Much of the global conversation around AI has focused on building increasingly powerful models. Yet the long-term impact of AI will depend on how widely those models are deployed.
AI systems are already powering customer service tools, industrial automation and logistics networks, with adoption accelerating across sectors such as finance and healthcare. As these systems move into production environments, they must operate continuously and reliably across large-scale infrastructure.
This shift places new demands on the computing platforms that power cloud environments. Running modern AI workloads requires infrastructure that can deliver high-performance, predictable scaling, and the efficiency needed to support large volumes of inference requests.
For many European organizations, the key question is no longer who builds the models. It is where those systems can run securely, efficiently, and at scale.
Europe already has a growing ecosystem of regional cloud providers supporting enterprises and public sector organizations across the continent. The demand for their services is only expected to grow, with a recent Gartner forecast estimating that sovereign cloud spending will almost quadruple from the end of 2025 to the end of 2027. As part of this, sovereign cloud IaaS spending will shift 20% of current workloads from global to local cloud providers, and 80% of the spend will come from net new digital solutions or legacy workloads waiting to be migrated to a cloud environment.

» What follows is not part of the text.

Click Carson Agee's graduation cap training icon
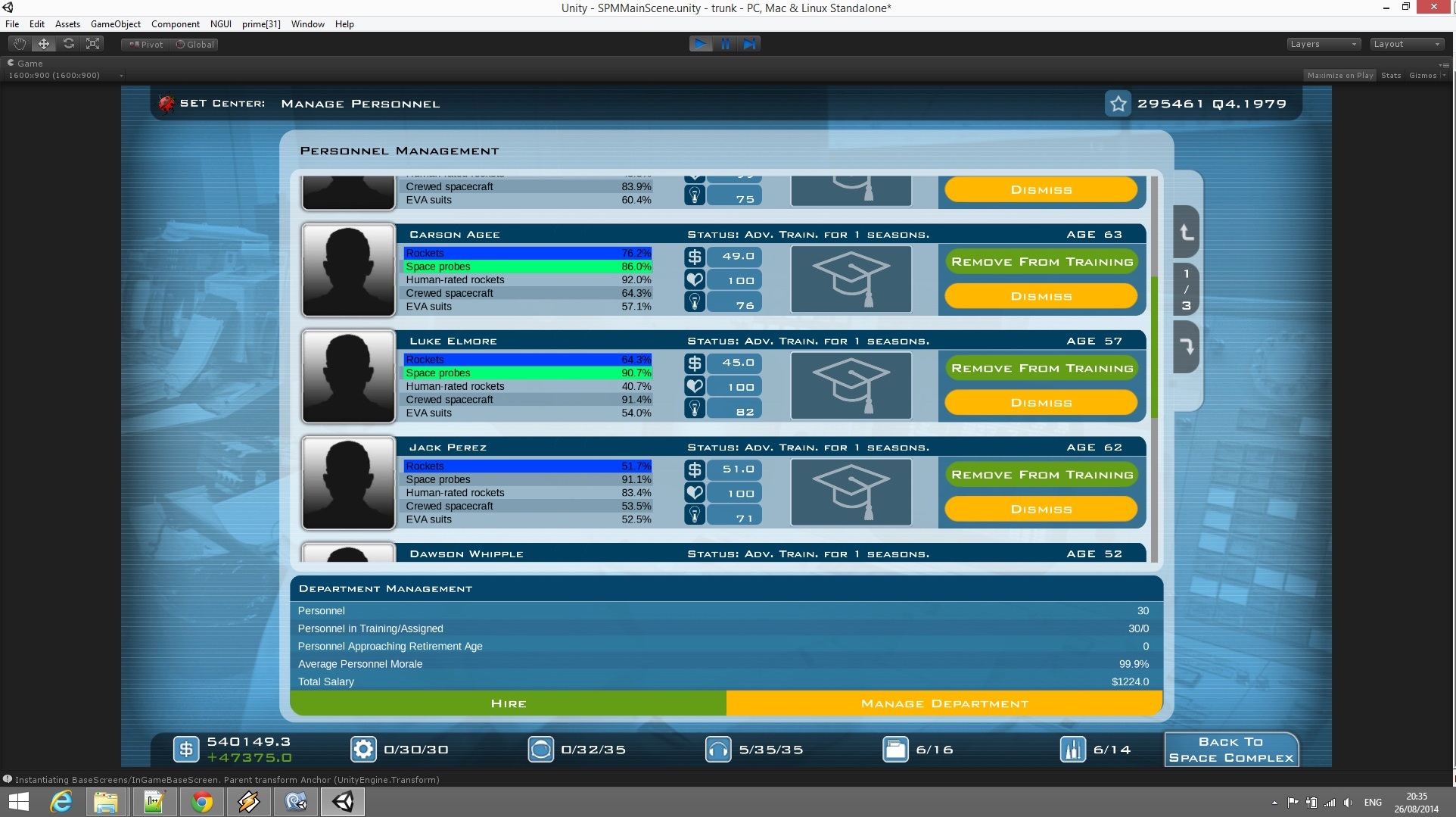Viewport: 1456px width, 817px height. 851,279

Local providers play an important role in delivering infrastructure environments that align with European regulatory frameworks and operational requirements. They also provide organizations with the ability to run workloads locally when data residency, security, or operational considerations require it.
As AI adoption accelerates, regional cloud providers will become increasingly important to organizations that need the ability to run AI systems within European infrastructure.

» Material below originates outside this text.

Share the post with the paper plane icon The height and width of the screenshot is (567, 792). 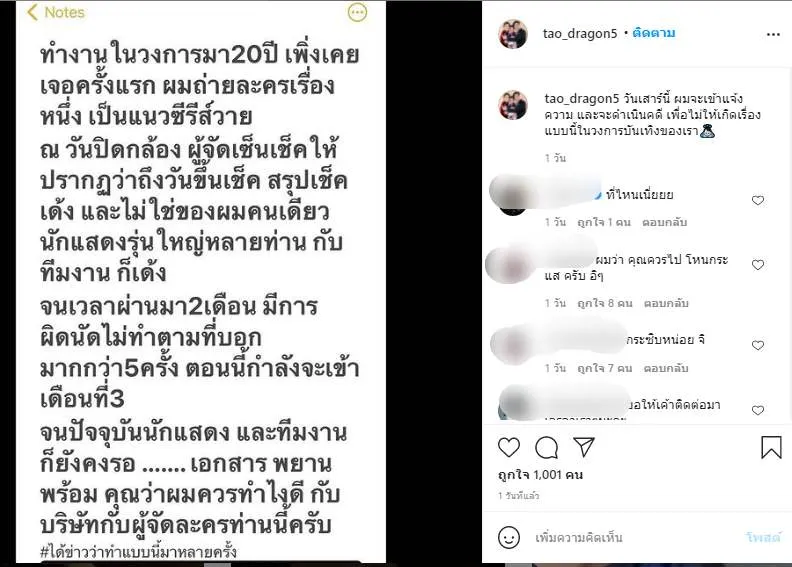(x=583, y=446)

The next challenge will be ensuring that this ecosystem can keep pace with the infrastructure demands of AI.
Running modern AI workloads demands more than traditional cloud infrastructure. It requires modern computing platforms designed for high-throughput workloads, efficient scaling and the ability to handle large volumes of inference requests as AI systems become embedded across everyday services.
In several cases, regional providers have already begun deploying newer processor architectures designed for modern cloud workloads, helping them deliver greater efficiency and scale as AI adoption accelerates. Continuing to expand access to these platforms will allow regional providers to scale their services, invest in new data center capacity, and support a broader range of AI-driven applications.

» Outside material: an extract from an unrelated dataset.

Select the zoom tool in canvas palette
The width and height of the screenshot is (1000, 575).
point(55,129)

Ensuring that these technologies can be deployed locally will allow enterprises and public sector organizations to run AI systems within infrastructure environments that align with their regulatory, operational and security requirements.
Strengthening Europe’s cloud ecosystem means ensuring that regional providers have access to the modern computing platforms needed to support the next generation of AI applications. Ampere® is working with a number of these local providers to enable Arm-based sovereign deployment in the cloud, helping them deliver the performance, efficiency, and scale needed for AI to run securely within Europe.
In the AI era, sovereignty will depend not only on policy and regulation, but on whether the modern compute infrastructure exists to run these systems where they are needed most.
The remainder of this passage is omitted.